Figure 9 | Co-adaptation et antagonisme parental interagissent pour déterminer le niveau d‘approvisionenement de nourriture par les mères. OGF = Origine des mères biologiques (Origin of Genetic Mother). OFM = origine des mères adoptantes (Origin of the Foster Mother). OGM = Origine des pères biologiques (Origin of the Genetic Father). Les origines indiquent que les individus ont été produits par des femelles ayant investi beaucoup (L pour Large) ou peu (S pour Small) dans leur investissement dans une ponte future et dans l’apport de nourriture aux juvéniles. (A) L’origine génétique de la mère des juvéniles détermine le niveau de nourriture apporté par la mère adoptante, mais uniquement lorsque les origines de la mère adoptante et du père génétique sont différents. (B) Lorsque les deux parents génétiques du juvénile ont la même origine, alors leur origine détermine le niveau de nourriture apporté par la femelle adoptante. Par contre, lorsque ces deux origines diffèrent, c’est l’origine de la femelle adoptante qui détermine ce niveau. Figure adaptée de Meunier & Kölliker (2012a).

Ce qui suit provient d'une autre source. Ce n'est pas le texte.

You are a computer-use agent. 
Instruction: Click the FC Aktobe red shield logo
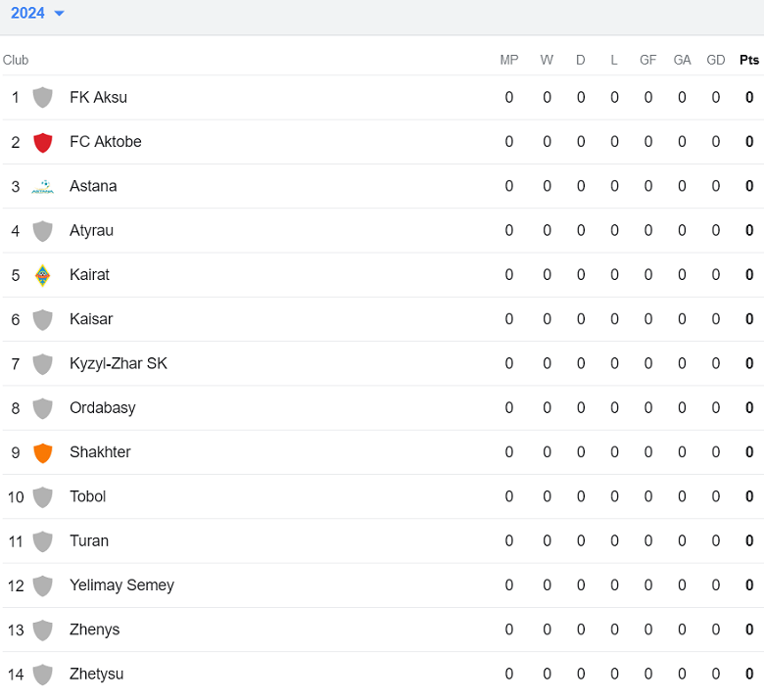click(42, 143)
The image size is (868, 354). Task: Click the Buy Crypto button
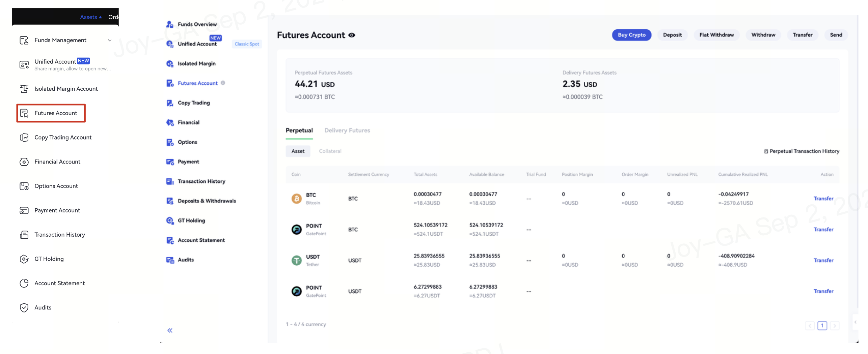[x=631, y=35]
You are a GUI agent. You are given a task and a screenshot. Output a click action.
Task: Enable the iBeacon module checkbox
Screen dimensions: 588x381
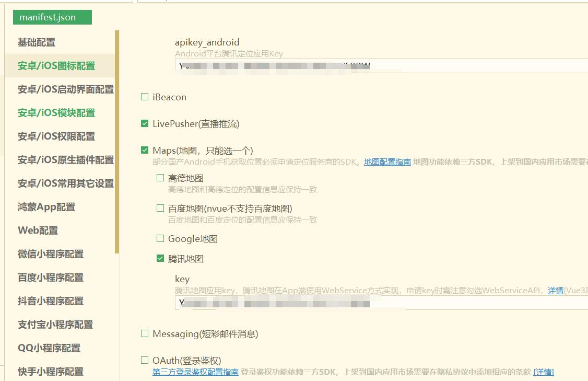(x=145, y=97)
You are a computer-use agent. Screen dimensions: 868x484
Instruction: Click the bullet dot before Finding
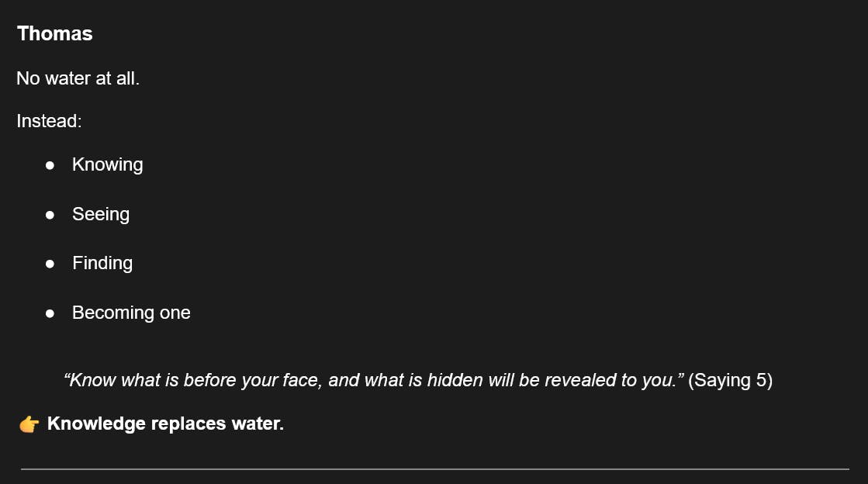pyautogui.click(x=50, y=264)
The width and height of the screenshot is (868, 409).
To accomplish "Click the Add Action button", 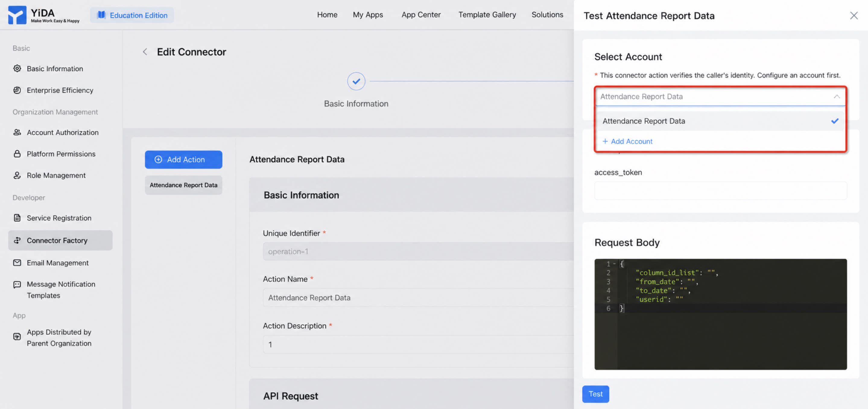I will click(x=184, y=160).
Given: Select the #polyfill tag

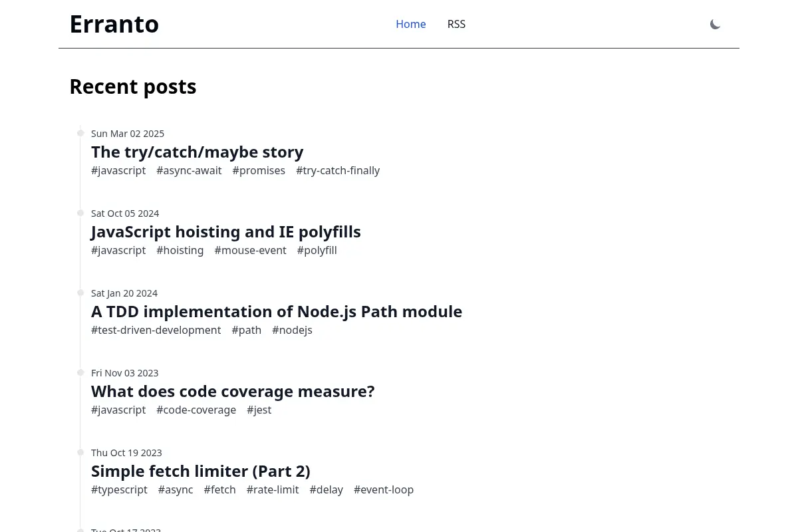Looking at the screenshot, I should (317, 250).
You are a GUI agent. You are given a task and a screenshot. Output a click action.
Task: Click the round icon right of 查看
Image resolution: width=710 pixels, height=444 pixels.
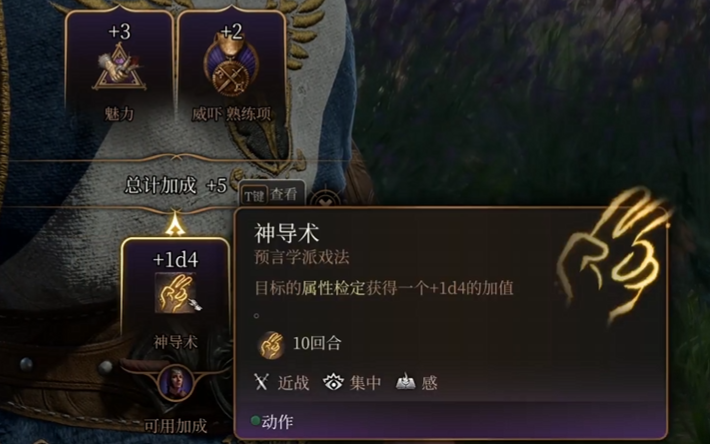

juvéniles sont déterminés par leur père biologique uniquement lorsque la mère biologique et la mère adoptante ont une origine différente (Figure 9a). De même, l’origine de la mère adoptante détermine le niveau de soins uniquement lorsque le père et la mère biologique ont des origines différentes (Figure 9b). Ces résultats démontrent donc que l’antagonisme parental et la coadaptation parent-enfant sont deux processus présents et dont les effets sur les soins aux juvéniles sont inter-dépendants chez les forficules. Il s’agit de la première démonstration d’une forme d’antagonisme parental (et potentiellement d’empreinte génomique) chez un invertébré, indiquant que ce mécanisme ne nécessite pas d’échanges placentaires pour émerger – une condition souvent mise en avant – et donc qu’il pourrait être très présent dans la nature (Itier et al., 1998; Lefebvre et al., 1998; Hager & Johnstone, 2003; Curley et al., 2004). De plus, notre étude met en avant l’importance de considérer ces deux processus évolutifs majeurs ensemble plutôt que séparément si l’on veut appréhender les mécanismes régulant les conflits familiaux et favorisant l’évolution de la vie sociale. Elle démontre aussi que l’environnement social expérimenté lors du jeune âge d’un individu détermine la stratégie qu’il va plus tard adopter en tant que parent mais aussi qu’il va transmettre à ses propres descendants. En conséquence, la nature des interactions parents-enfants peut être à la fois la cause et la conséquence de la variation héritable des stratégies des membres de la famille, ce qui donne un exemple frappant de l’importance de ces effets réciproques en biologie évolutive (Laland et al., 2011).